[Records for locating words and elements]
┌────────

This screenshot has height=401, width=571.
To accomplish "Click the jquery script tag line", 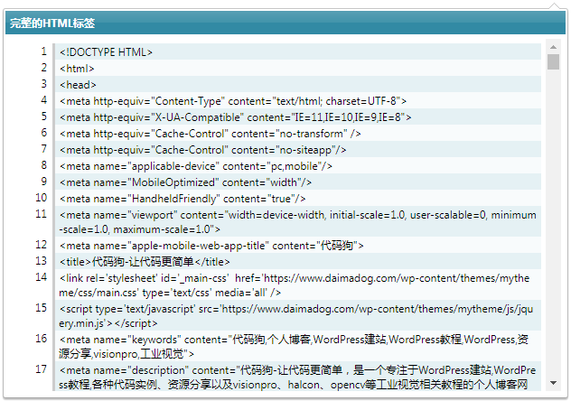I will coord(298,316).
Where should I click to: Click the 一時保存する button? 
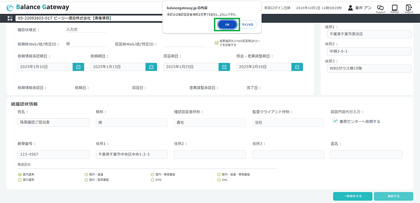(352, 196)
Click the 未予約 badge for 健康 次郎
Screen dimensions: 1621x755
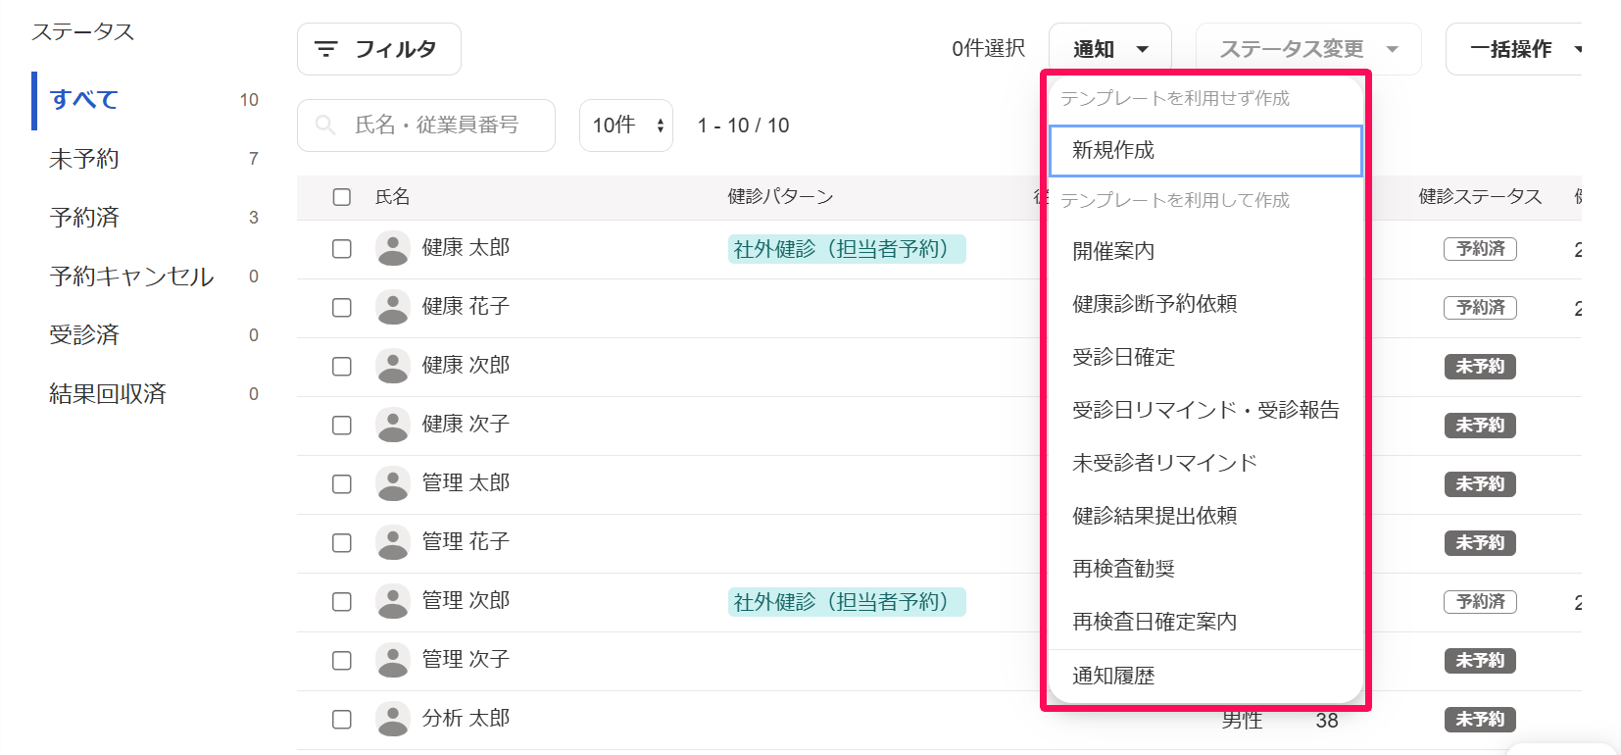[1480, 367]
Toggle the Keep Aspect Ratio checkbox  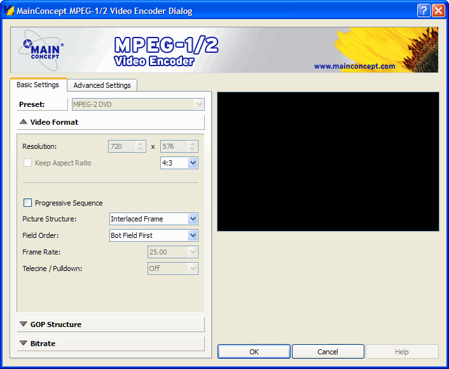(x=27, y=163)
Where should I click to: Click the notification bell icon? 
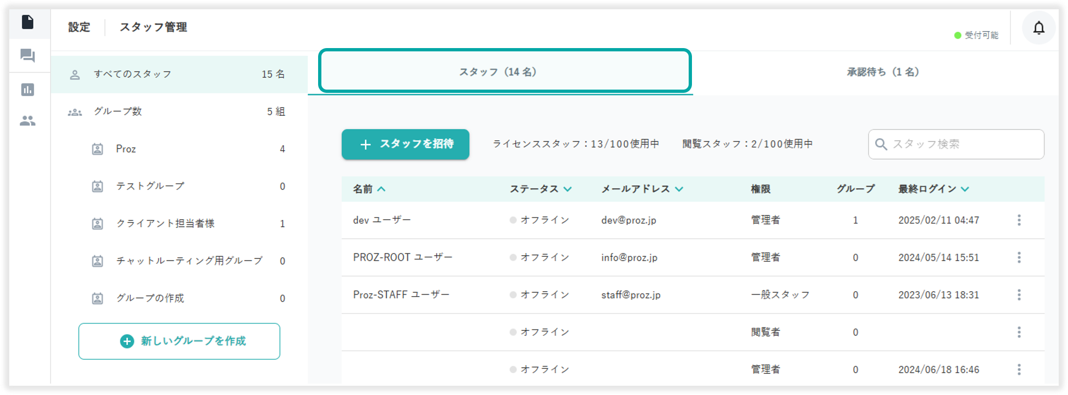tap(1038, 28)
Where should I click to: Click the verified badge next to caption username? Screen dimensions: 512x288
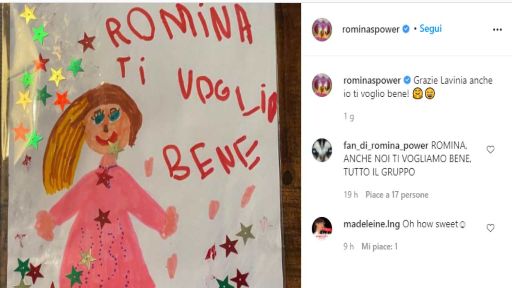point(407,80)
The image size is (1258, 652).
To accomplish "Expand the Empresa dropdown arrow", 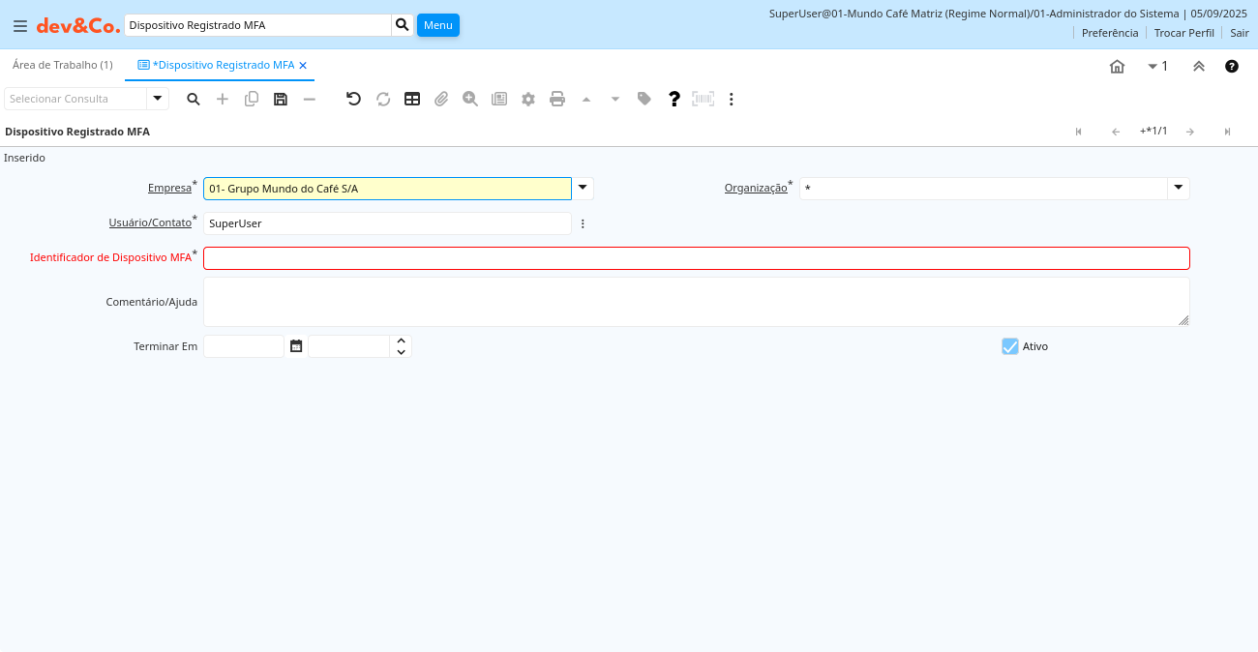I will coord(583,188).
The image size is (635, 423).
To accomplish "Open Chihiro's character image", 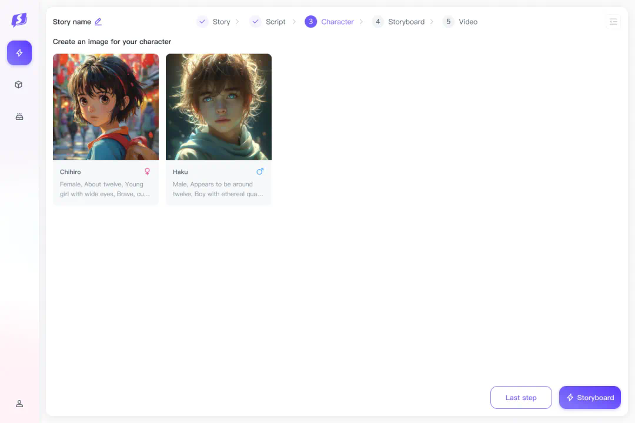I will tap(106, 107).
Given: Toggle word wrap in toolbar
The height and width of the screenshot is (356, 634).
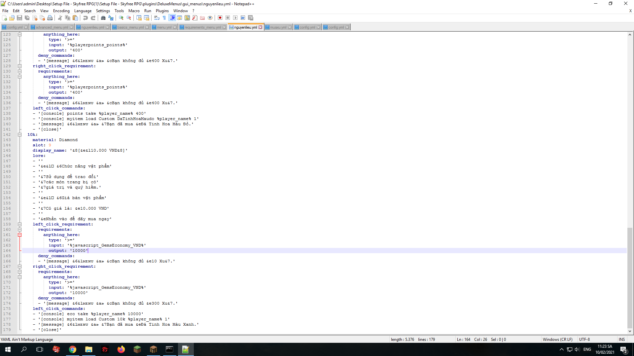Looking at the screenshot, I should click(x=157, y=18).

└────────
┌────────

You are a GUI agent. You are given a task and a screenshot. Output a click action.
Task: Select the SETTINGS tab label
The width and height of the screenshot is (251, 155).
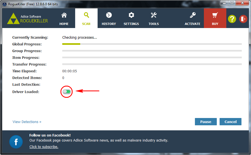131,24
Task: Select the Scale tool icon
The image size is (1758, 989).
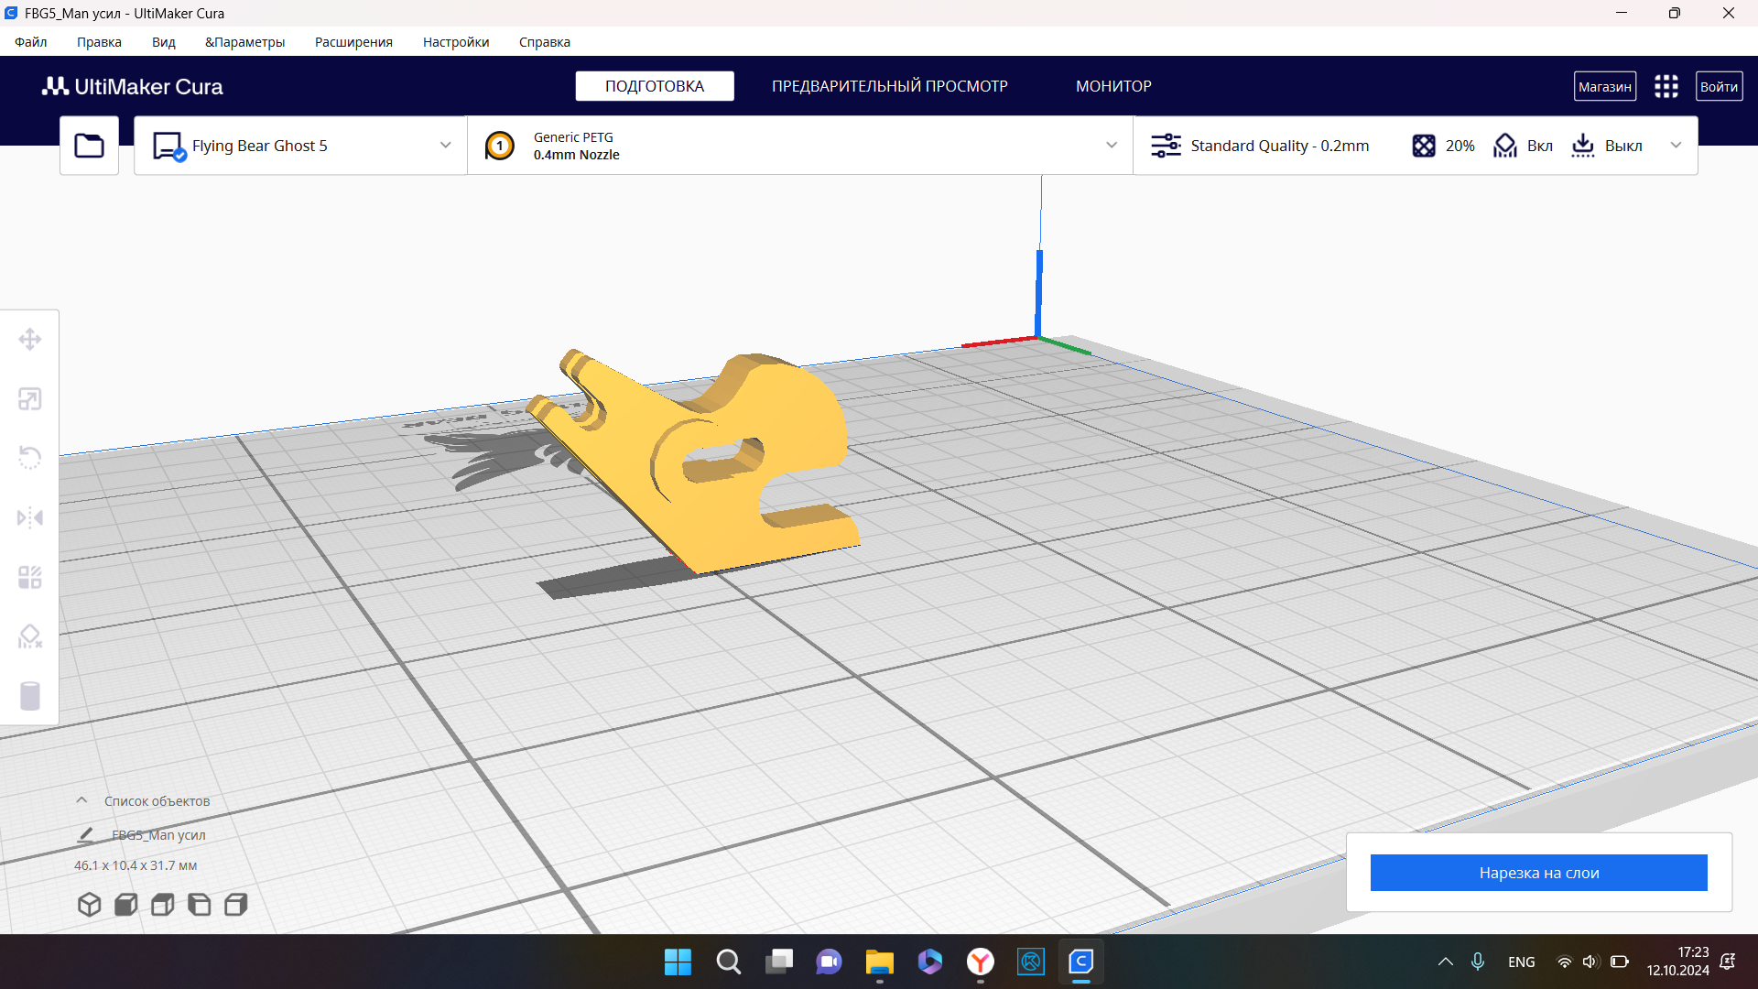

└────────

§ WHAT THIS TASK INVOLVES: Write out the records from the line with "You are a GUI" up to and including the line with "The image size is (1758, 989).", keeping every line exactly as it appears. Leave the pictures out of your copy.

§ RIGHT ANSWER:
You are a GUI agent. You are given a task and a screenshot. Output a click action.
Task: Select the SETTINGS tab label
The width and height of the screenshot is (251, 155).
131,24
Task: Select the Scale tool icon
The image size is (1758, 989).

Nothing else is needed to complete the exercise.